* SHORT PROBLEM:
Present every line of the records below as a JSON list of strings, one string per line, omitting blank lines.

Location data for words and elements
>> Begin

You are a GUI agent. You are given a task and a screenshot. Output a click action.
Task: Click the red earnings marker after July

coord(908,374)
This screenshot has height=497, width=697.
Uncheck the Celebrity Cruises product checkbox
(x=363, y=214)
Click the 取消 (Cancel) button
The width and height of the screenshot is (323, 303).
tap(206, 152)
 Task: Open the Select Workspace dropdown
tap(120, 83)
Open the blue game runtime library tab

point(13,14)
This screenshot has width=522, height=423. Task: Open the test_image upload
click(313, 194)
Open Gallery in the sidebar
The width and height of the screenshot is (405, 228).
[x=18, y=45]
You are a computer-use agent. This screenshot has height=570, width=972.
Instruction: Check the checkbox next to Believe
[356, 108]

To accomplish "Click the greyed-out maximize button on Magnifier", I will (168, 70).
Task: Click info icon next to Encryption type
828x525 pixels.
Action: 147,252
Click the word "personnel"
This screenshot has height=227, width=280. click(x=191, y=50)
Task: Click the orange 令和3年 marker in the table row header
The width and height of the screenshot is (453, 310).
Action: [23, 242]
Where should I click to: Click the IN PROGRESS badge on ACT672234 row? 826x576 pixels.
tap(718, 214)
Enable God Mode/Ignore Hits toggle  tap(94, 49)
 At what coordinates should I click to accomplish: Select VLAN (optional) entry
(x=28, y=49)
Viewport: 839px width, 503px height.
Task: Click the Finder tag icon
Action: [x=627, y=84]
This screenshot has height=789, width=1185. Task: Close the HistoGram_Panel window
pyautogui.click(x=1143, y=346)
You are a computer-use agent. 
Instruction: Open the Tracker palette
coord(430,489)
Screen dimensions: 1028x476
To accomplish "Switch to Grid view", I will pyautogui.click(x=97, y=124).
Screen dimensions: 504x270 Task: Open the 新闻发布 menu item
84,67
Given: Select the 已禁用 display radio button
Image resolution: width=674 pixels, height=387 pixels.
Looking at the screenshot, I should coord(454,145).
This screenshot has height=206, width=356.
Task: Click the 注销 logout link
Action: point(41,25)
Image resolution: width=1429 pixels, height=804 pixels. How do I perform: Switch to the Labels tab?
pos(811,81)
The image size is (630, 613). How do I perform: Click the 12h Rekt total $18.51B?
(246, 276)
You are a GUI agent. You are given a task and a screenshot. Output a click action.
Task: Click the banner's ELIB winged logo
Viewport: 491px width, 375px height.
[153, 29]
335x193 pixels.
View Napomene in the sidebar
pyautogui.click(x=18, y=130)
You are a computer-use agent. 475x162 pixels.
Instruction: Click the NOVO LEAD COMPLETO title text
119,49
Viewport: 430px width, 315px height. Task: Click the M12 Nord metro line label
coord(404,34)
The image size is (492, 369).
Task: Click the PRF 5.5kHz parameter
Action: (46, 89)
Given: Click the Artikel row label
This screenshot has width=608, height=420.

>> End

* CORRECT RESULT:
[
  "You are a GUI agent. You are given a task and a screenshot. Output a click action.",
  "Task: Click the red earnings marker after July",
  "coord(908,374)",
  "This screenshot has height=497, width=697.",
  "Uncheck the Celebrity Cruises product checkbox",
  "(x=363, y=214)",
  "Click the 取消 (Cancel) button",
  "The width and height of the screenshot is (323, 303).",
  "tap(206, 152)",
  " Task: Open the Select Workspace dropdown",
  "tap(120, 83)",
  "Open the blue game runtime library tab",
  "point(13,14)",
  "This screenshot has width=522, height=423. Task: Open the test_image upload",
  "click(313, 194)",
  "Open Gallery in the sidebar",
  "The width and height of the screenshot is (405, 228).",
  "[x=18, y=45]",
  "You are a computer-use agent. This screenshot has height=570, width=972.",
  "Instruction: Check the checkbox next to Believe",
  "[356, 108]",
  "To accomplish \"Click the greyed-out maximize button on Magnifier\", I will (168, 70).",
  "Task: Click info icon next to Encryption type",
  "828x525 pixels.",
  "Action: 147,252",
  "Click the word \"personnel\"",
  "This screenshot has height=227, width=280. click(x=191, y=50)",
  "Task: Click the orange 令和3年 marker in the table row header",
  "The width and height of the screenshot is (453, 310).",
  "Action: [23, 242]",
  "Where should I click to: Click the IN PROGRESS badge on ACT672234 row? 826x576 pixels.",
  "tap(718, 214)",
  "Enable God Mode/Ignore Hits toggle  tap(94, 49)",
  " At what coordinates should I click to accomplish: Select VLAN (optional) entry",
  "(x=28, y=49)",
  "Viewport: 839px width, 503px height.",
  "Task: Click the Finder tag icon",
  "Action: [x=627, y=84]",
  "This screenshot has height=789, width=1185. Task: Close the HistoGram_Panel window",
  "pyautogui.click(x=1143, y=346)",
  "You are a computer-use agent. ",
  "Instruction: Open the Tracker palette",
  "coord(430,489)",
  "Screen dimensions: 1028x476",
  "To accomplish \"Switch to Grid view\", I will pyautogui.click(x=97, y=124).",
  "Screen dimensions: 504x270 Task: Open the 新闻发布 menu item",
  "84,67",
  "Given: Select the 已禁用 display radio button",
  "Image resolution: width=674 pixels, height=387 pixels.",
  "Looking at the screenshot, I should coord(454,145).",
  "This screenshot has height=206, width=356.",
  "Task: Click the 注销 logout link",
  "Action: point(41,25)",
  "Image resolution: width=1429 pixels, height=804 pixels. How do I perform: Switch to the Labels tab?",
  "pos(811,81)",
  "The image size is (630, 613). How do I perform: Click the 12h Rekt total $18.51B?",
  "(246, 276)",
  "You are a GUI agent. You are given a task and a screenshot. Output a click action.",
  "Task: Click the banner's ELIB winged logo",
  "Viewport: 491px width, 375px height.",
  "[153, 29]",
  "335x193 pixels.",
  "View Napomene in the sidebar",
  "pyautogui.click(x=18, y=130)",
  "You are a computer-use agent. 475x162 pixels.",
  "Instruction: Click the NOVO LEAD COMPLETO title text",
  "119,49",
  "Viewport: 430px width, 315px height. Task: Click the M12 Nord metro line label",
  "coord(404,34)",
  "The image size is (492, 369).",
  "Task: Click the PRF 5.5kHz parameter",
  "Action: (46, 89)",
  "Given: Click the Artikel row label",
  "This screenshot has width=608, height=420."
]